You are browsing the archive for Sam Leon.

“Yes We Scan”

December 23, 2011 in WG Open Government Data

Take a look at the campaign being run by Carl Malamud and John Podesta called “Yes We Scan”. It’s an effort to encourage the US government to make plans to digitize the contents of all national libraries including the Library of Congress. In a letter addressed to President Barack Obama, John Podesta and Carl Malamud point to the economic, scientific and social benefits that would arise from a large scale digitization of America’s cultural riches currently held in the vaults of various national institutions.
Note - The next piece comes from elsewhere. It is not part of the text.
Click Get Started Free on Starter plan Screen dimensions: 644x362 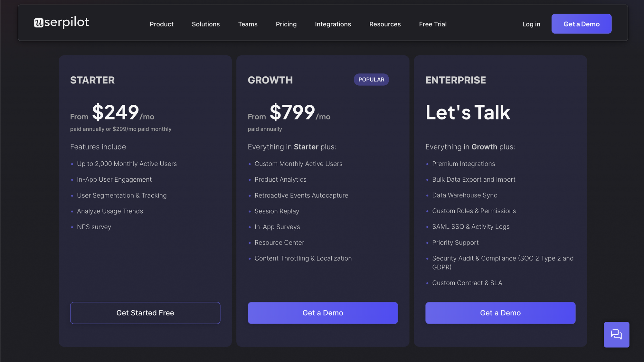pos(145,313)
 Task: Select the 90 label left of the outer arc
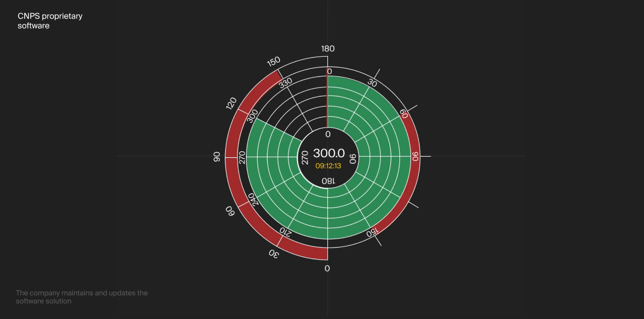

With reference to Thomas Jefferson’s decision to donate his library to the government of the United States, the letter calls on the present administration to use the power of the internet to realise Jefferson’s vision of government as an agency that encourages the wide diffusion of knowledge for the benefit of society:

We ask your help to achieve this 21st century dream, making the vast resources of our federal government available to all on the global Internet, making access to knowledge a right for all Americans and a defining contribution for our future.

The letter directs you to a corresponding e-petition that can be viewed and signed here.

Opening up Domesday Book

December 19, 2011 in Public Domain

The following guest post is by Anna Powell-Smith from the Open Domesday project. Anna is a member of our brand new Working Group on Open Humanities.

Domesday Book might be one of the most famous government datasets ever created. Which makes it all the stranger that it’s not freely available online – at the National Archives, you have to pay £2 per page to download copies of the text.

Domesday is pretty much unique. It records the ownership of almost every acre of land in England in 1066 and 1086 – a feat not repeated in modern times. It records almost every household. It records the industrial resources of an entire nation, from castles to mills to oxen.

As an event, held in the traumatic aftermath of the Norman conquest, the Domesday inquest scarred itself deeply into the mindset of the nation – and one historian wrote that on his deathbed, William the Conqueror regretted the violence required to complete it. As a historical dataset, it is invaluable and fascinating.

In my spare time, I’ve been working on making Domesday Book available online at Open Domesday. In this, I’ve been greatly aided by the distinguished Domesday scholar Professor John Palmer, and his geocoded dataset of settlements and people in Domesday, created with AHRC funding in the 1990s.

I’m very happy to announce that we’re now able to make full-page, high-resolution images of the Domesday folios available under CC-BY-SA. You can browse or download the folios en masse at the Internet Archive (recommended), or page-by-page at Open Domesday.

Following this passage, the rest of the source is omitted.